Amorgós cambió en 1988. Ese año Luc Besson rodó Le Grand Bleu en sus aguas y la isla pasó de ser un secreto griego a peregrinación para fans de la película. Esta excursión recoge el guion: te embarca en un caique tradicional de madera (no lancha rápida), pasa una a una por las localizaciones del rodaje, te explica anécdotas que te perdiste y te deja bañarte exactamente donde Jacques Mayol "hablaba con los delfines".
El recorrido
Salida desde Katapola sobre las 10:00 en un caique de madera de unos 12 metros, capacidad máxima 10 personas. Bordea la costa este pasando por debajo del monasterio y para frente a la cala de Agia Anna, donde se rodó la mítica escena del salto. Una hora de baño, snorkel y fotos. Continúa hacia el sur hasta el naufragio del Olympia, que no aparece en la película pero es parada obligada. Comida sencilla a bordo (pescado a la parrilla, ensalada, vino blanco). Regreso por la costa con segunda parada de baño en Maltezi.
Lo que incluye
- Travesía en caique tradicional.
- Equipo de snorkel.
- Comida casera a bordo: pescado fresco, ensalada griega, pan, vino blanco local, agua, fruta.
- Capitán que cuenta anécdotas del rodaje (sí, conoció al equipo de Besson en 1988).
Pain points
- Velocidad: caique tradicional, máxima velocidad 9 nudos. No es para impacientes. Quien busca adrenalina, mejor la excursión RIB.
- Mareo: poco frecuente en este tipo de barco lento, pero con meltemi fuerte la travesía hasta Agia Anna puede agitar. Pastilla 30 min antes si eres sensible.

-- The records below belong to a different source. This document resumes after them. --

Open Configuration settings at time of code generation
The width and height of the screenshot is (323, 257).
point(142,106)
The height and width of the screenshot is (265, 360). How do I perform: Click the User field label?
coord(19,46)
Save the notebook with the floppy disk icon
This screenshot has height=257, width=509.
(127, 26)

- Sombra a bordo: hay un toldo, pero no cubre todo el barco. Lleva crema y gorra.
- Aforo pequeño: 10 personas máximo. Reserva con tiempo en agosto.

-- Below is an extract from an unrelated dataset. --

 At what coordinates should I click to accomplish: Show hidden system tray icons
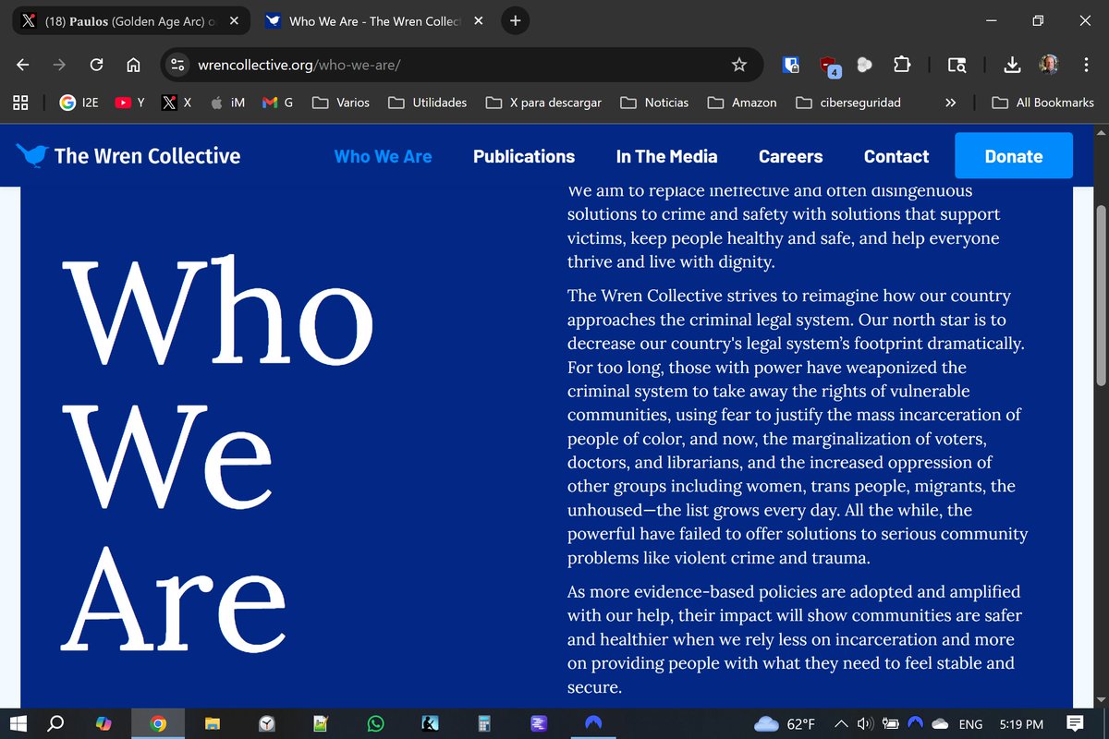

- Vegetarianos: avisa al reservar; preparan ensalada y queso en lugar del pescado.
Cuándo
De mayo a octubre. Septiembre es probablemente el mejor mes: mar más estable, agua aún caliente, menos turismo. En agosto la salida es diaria pero con cupos llenos.
Combina con
Para una "inmersión completa" en El Gran Azul: por la noche, cena en una taberna de Hora, revisa la película antes de dormir. Al día siguiente, sube andando al monasterio por el sendero antiguo y reconoce los planos desde lo alto.